Las levantás del paso de palio corrieron a cargo del alcalde de la capital, Pedro Rodríguez y de Carlos Velasco, hermano de la Cena a quien de algún modo, la hermandad quiso homenajear por ser uno de los promotores fundamentales del carácter sacramental de la cofradía y de otras iniciativas como la puesta en marcha del coro.

En medio de las dos levantás y de una gran emoción, hubo alguien que se llevó una grata sorpresa. Fue Jacinto Reyes, capataz de esta cofradía a quien se le hizo un reconocimiento por sus 15 años de trabajo en la Sagrada Cena.

Seguidamente, el protagonismo lo tomó el palio de Nuestra Señora del Rosario. Como sucediera en el misterio, fueron dos las levantás efectuadas. La primera de ella, a cargo de la junta de gobierno de la Hermandad de Nuestra Señora del Rocío de Huelva quien estuvo representada por su presidente, Juan Ferrer. La segunda la realizó el pregonero de este año, Rafael García Wakelín.

La hermandad del Polvorín también quiso hacer justicia a otro de sus más apreciados hermanos: Pedro Soler a quien se le entregó una distinción por haber participado en diferentes juntas de gobierno.

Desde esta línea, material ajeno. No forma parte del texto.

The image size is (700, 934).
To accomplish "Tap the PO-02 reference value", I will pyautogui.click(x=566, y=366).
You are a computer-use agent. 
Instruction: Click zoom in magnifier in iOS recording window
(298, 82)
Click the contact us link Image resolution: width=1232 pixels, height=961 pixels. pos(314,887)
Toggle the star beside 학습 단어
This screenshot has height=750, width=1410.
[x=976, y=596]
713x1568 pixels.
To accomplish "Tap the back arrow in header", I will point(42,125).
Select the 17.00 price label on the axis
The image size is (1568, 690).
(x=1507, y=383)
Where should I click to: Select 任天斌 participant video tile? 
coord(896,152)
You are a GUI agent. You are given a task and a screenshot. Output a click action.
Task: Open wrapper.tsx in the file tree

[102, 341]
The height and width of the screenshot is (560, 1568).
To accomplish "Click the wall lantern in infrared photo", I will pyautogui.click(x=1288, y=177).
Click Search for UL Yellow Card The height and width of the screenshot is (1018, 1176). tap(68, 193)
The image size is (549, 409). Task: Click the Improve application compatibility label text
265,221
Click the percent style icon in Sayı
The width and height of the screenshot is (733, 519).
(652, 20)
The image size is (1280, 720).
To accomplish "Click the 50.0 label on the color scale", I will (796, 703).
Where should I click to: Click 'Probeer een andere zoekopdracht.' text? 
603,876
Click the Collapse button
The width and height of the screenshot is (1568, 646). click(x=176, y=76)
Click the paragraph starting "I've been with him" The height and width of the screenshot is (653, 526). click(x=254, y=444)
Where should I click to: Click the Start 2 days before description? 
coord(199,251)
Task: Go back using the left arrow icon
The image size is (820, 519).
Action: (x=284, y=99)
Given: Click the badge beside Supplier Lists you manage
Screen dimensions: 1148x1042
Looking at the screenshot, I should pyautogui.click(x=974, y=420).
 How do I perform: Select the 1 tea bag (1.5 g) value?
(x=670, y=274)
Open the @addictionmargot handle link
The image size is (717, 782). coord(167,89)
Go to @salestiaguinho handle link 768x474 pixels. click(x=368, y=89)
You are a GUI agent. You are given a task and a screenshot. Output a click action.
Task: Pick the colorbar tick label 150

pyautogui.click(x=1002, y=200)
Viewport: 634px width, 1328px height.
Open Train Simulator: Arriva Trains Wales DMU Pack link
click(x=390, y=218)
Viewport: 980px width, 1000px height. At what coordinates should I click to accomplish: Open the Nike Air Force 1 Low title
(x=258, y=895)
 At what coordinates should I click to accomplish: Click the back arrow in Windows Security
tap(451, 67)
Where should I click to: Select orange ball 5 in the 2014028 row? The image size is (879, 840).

El acto, en el que también estuvieron representantes de otras hermandades de penitencia, no hubiera sido lo mismo si no se hubiese contado con la presencia de la Agrupación Musical del Cristo del Amor que, ubicada en el altar del templo, interpretó diferentes marchas mientras que las cuadrillas de costaleros mecían los pasos en el momento en que eran objeto de las levantás.

La intensa vida de hermandad que esta cofradía de Domingo de Ramos cultiva tuvo en la noche del viernes otro capítulo. Como ya es también tradicional, la plaza de la Virgen del Rosario acogió el último gran ensayo de la Agrupación Cristo del Amor que también congregó a buen número de hermanos y de vecinos. Esta plaza, donde se sitúa la casa de hermandad de la Cena, ha sido un auténtico punto de encuentro cofrade durante toda la Cuaresma, que se confirmó durante este sábado en el que albergó una jornada de convivencia.

El acto de las levantás de la Sagrada Cena permitió una vez más, contemplar la fisonomía que el Sagrado Corazón adquiere en estos días tan esperados. Los pasos de las tres cofradías -seis en total- flanquean el interior del templo. Todo a la espera de las intensas jornadas que el Polvorín vivirá y de las que precisamente hoy, se encontrará con su primer capítulo, que se centra en la salida de la Cena a las 16:00 donde todo el barrio se dará cita.